I'm just going to have to setup the experiment at home tonight, since simulation does not seem to satisfy everyone.

OK, perhaps this is where I am wrong or misunderstand...Or perhaps I am right or half-right. Whatever.

RADIATION OF ELECTROMAGNETIC ENERGY

I know this thread is about coils and transformers, but it has always been my understanding that AC theory is the same "forest" despite differences in the "trees", so that is why I keep going back to RF transmission and antennas.

On the page I linked, it states this:

4-6 1. A current flows in the antenna with an amplitude that varies with the generator voltage. 2. A sinusoidal distribution of charge exists on the antenna. Every 1/2 cycle, the charges reverse polarity. 3. The sinusoidal variation in charge magnitude lags the sinusoidal variation in current by 1/4 cycle.

A 1/4 cycle is 90 degrees out of phase.

At the top of the page, if you click "previous page", (not the windows icon, but rather the link provided on the page) you see the same depiction from the Cebik site showing current and voltage distribution, 90 degrees out of phase.

I have always concluded that in a properly tuned antenna system that voltage and current where not in phase.

Yet in doing a little reading of other webpages I'm getting some contradictions.
So it definately looks like reading an actual BOOK instead of the internet, to refresh, is in order LOL.

Yes, that would look correct if you are sending a signal through an inductor.
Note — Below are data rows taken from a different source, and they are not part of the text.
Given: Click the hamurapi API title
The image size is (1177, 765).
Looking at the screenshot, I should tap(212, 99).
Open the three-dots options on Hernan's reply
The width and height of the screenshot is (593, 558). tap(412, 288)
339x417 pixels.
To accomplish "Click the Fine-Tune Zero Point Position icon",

But didn't you mention that you are supplying the magnetism itself to induce the current/voltage?

Originally Posted by crutschow

I believe the confusion is the phrase "variation in charge magnitude lags the variation in current". It does not say the variation in current lags the voltage. The variation in current is in phase with the voltage, but out of phase with the variation in charge. Make sense?

Also again regarding a generator, transformer or any induced voltage in a coil: Smanches is correct. The voltage is in phase with the magnetic change. Any phase shift at the output is due to the reactive charactistics of the load. It is not due to any inherent inductance of the transformer/coil/generator (ignoring stray or parasitic inductance).
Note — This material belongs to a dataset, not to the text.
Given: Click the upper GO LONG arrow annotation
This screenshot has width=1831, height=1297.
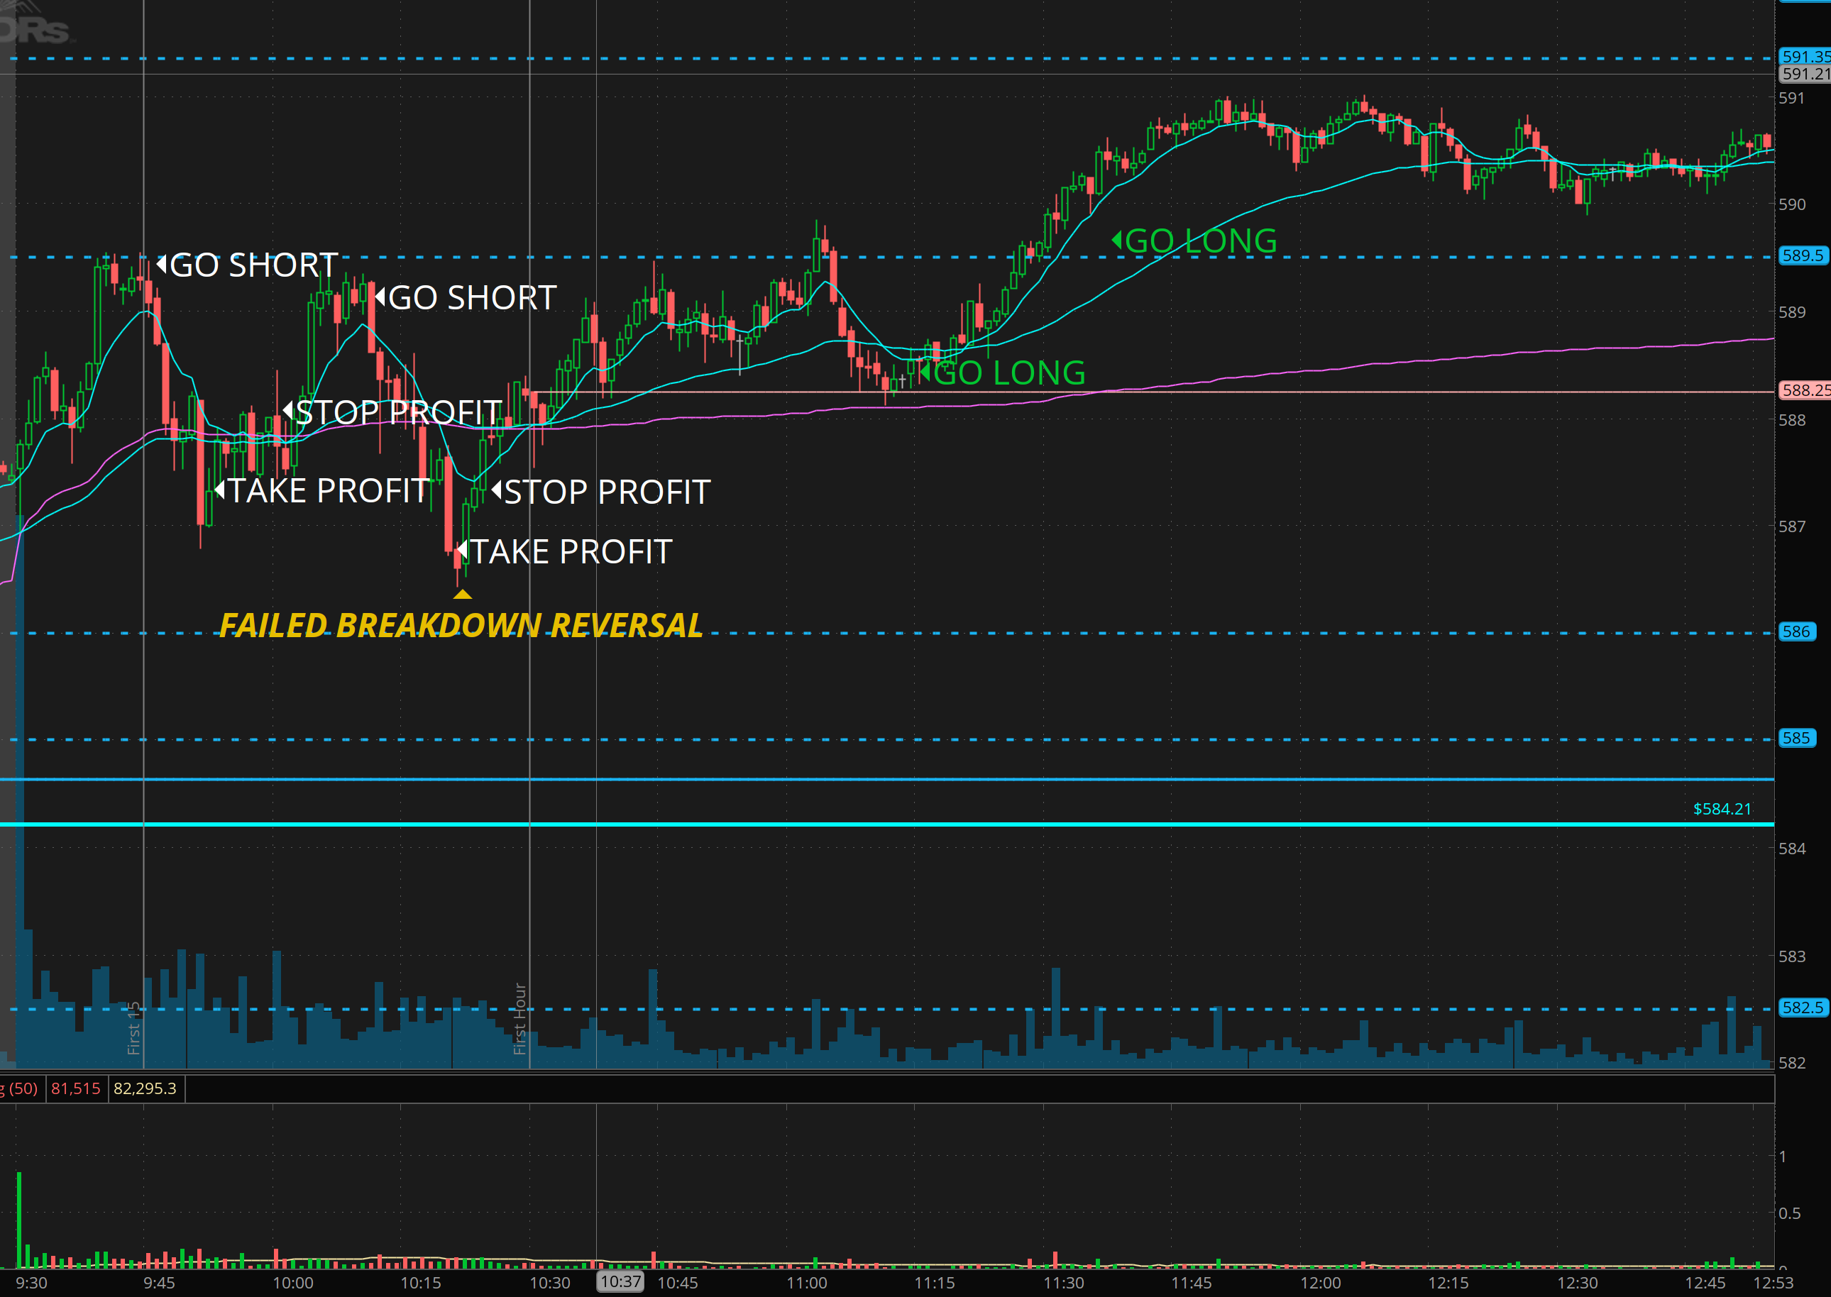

No, I don't think there is confusion.

Further reading from the same article:

Figure 4-6.—Standing waves of voltage and current on an antenna

"Look at the current and voltage (charge) distribution on the antenna in figure 4-6. A maximum movement of electrons is in the center of the antenna at all times; therefore, the center of the antenna is at a low impedance. This condition is called a STANDING WAVE of current. The points of high current and high voltage are known as current and voltage LOOPS. The points of minimum current and minimum voltage are known as current and voltage NODES."

And if you refer the diagrams, the point of high current "loop" is at the place where voltage is zero, or the voltage "node", and where current is zero, there is a voltage loop...and the voltage loop corresponds to areas of high charge magnitude.

I realize that voltage and charge are two different things, but that doesn't mean they aren't related, or rather aren't UNRELATED.